Senior Sports Reporter

bstubbs@tribunemedia.net

LONDON, England — It wasn’t the type of race that Ivanique Kemp had anticipated, but she got through the first round as one of the three automatic qualifiers in her heat in the Women’s 100m Hurdles yesterday.

Kemp, 21, came through the series of 10 hurdles in a time of 13.51 seconds for third in the second of six heats to place her 32nd overall as she went into the semifinal today with the last of all of the qualifiers.

Her heat was to have included Jessica Ennis, Great Britain’s heptathlon gold medallist, but she didn’t start. Beate Schrott won the heat in 13.09, followed by Eline Berings in 13.46.

Nonetheless, Kemp struggled a bit running out of lane seven.

“It was not a good race. I was a little rocky coming out of my blocks, then getting hooked up with the other competitor in the first couple of hurdles,” she said. “It was okay. I made it through to the semis.”

The University of Arkansas student, who was greeted in the mixed zone by women’s head coach Dianne Woodside, said she will definitely make the necessary adjustments to prepare for the semifinal today.

“I’m definitely going to get out of the blocks,” she said. “I think that was my problem. I came out unstable because I was trying to catch my balance. I think me and some of my team-mates are having the same problem, so next round, I’m going to be good.”

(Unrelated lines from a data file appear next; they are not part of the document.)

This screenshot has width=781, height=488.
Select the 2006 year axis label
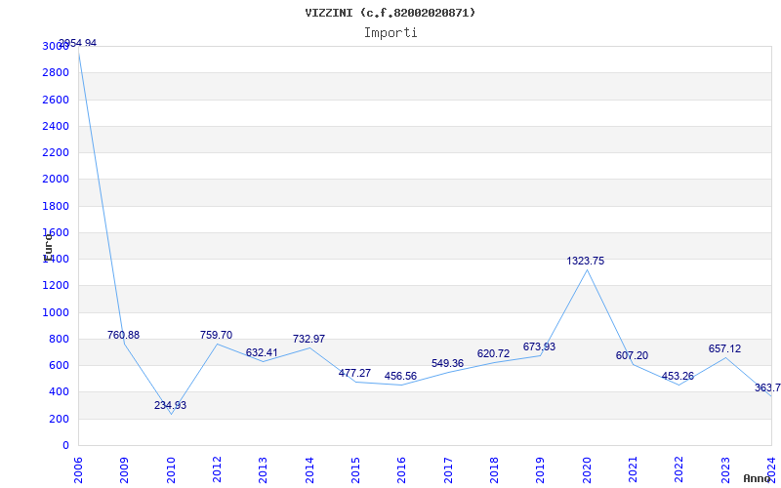coord(78,470)
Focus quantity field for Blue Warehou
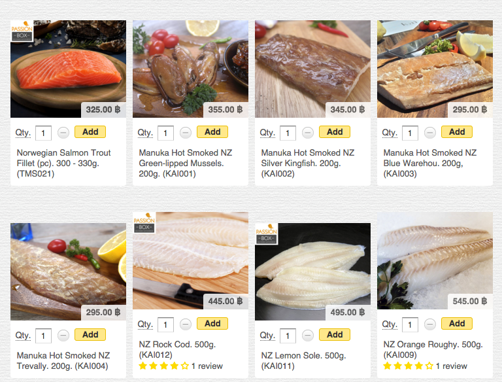 coord(410,133)
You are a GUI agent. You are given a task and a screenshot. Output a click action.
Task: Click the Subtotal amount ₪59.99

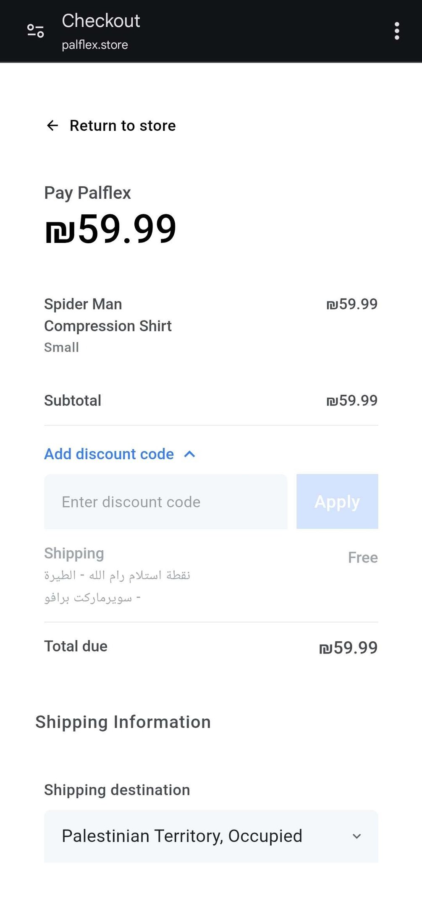(x=352, y=401)
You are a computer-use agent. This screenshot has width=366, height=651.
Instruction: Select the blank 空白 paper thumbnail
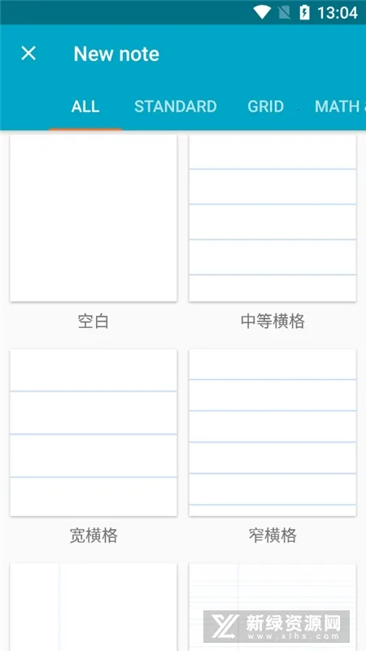pos(94,218)
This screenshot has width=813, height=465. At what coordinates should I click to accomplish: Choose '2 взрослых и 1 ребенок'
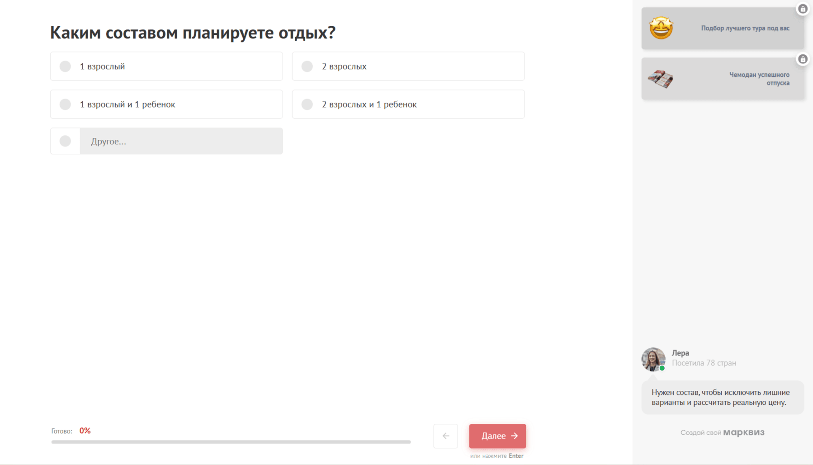pyautogui.click(x=307, y=104)
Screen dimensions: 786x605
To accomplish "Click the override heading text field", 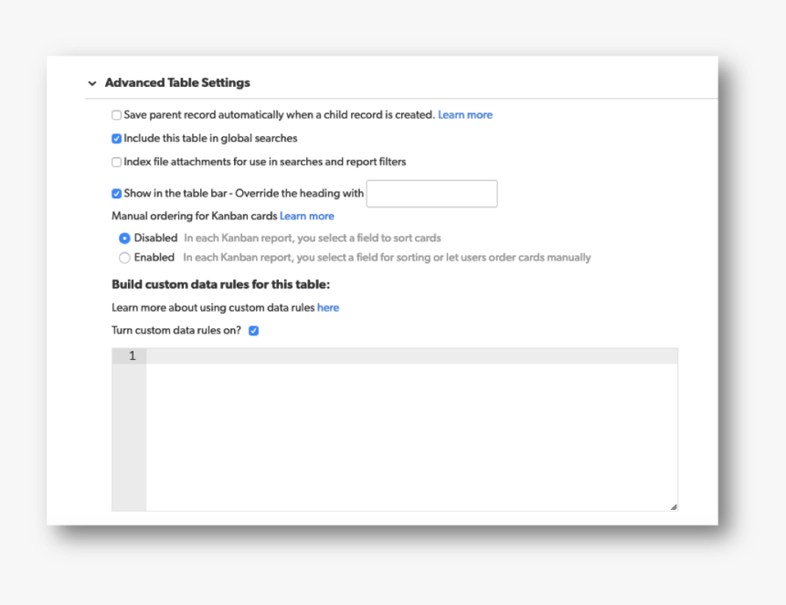I will point(431,194).
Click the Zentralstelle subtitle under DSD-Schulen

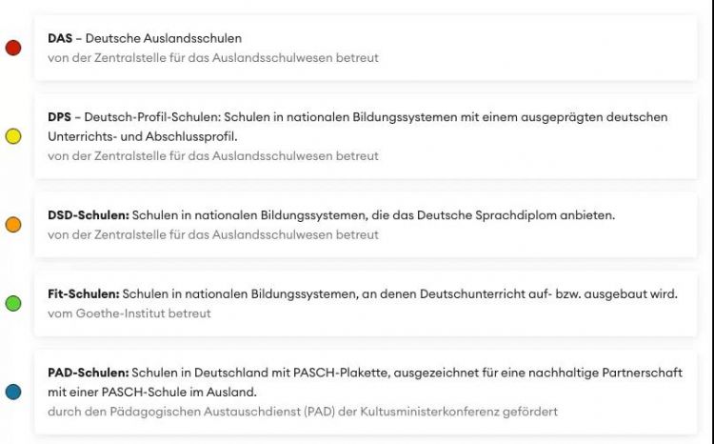click(212, 234)
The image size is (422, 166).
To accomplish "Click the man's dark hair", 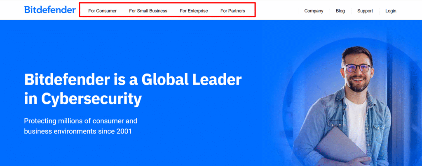I will coord(356,53).
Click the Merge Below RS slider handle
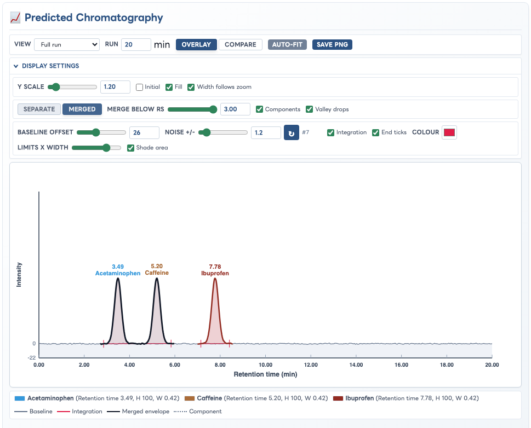This screenshot has width=531, height=428. 213,109
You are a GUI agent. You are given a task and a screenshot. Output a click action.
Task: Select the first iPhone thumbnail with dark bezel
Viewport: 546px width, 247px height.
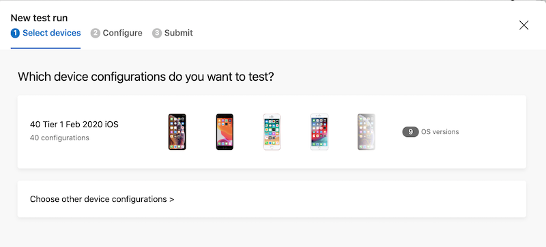coord(177,132)
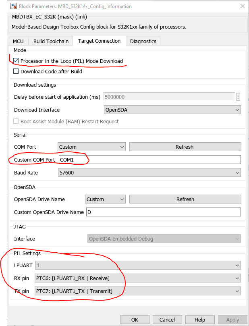Click the three-dot options button beside Delay field

(x=238, y=97)
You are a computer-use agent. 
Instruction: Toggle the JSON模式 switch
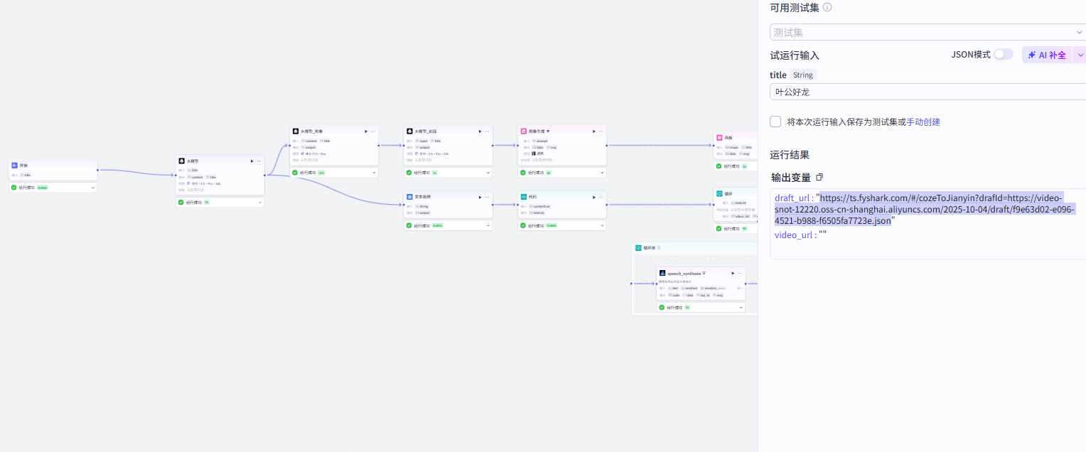[x=1003, y=54]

Despite not running the type of race that she anticipated, Kemp said the whole idea was to advance and now that she has done that, she can go back to the drawing board and prepare herself for her second appearance here.

“There’s no pressure here,” she said. “You just have to push harder and you will be all right. It’s a great feeling. I know I believe her, hearing everybody cheering.”

Woodside, a former hurdler herself before she turned coach, said that there’s some adjustment that Kemp has to make for the semis, but she’s confident that she will be okay.

“We have to make some adjustments with her run and her technique, but we will go back to the drawing board and make those adjustments,” she said. “She should do fairly well. This is her first time at the Olympics and she’s gotten through to the semifinals, so she should do very well.”

Woodside, the first Bahamian female to coach at the Olympics after her historic feat at the 2011 IAAF World Championships in Daegu, South Korea, is celebrating her birthday today.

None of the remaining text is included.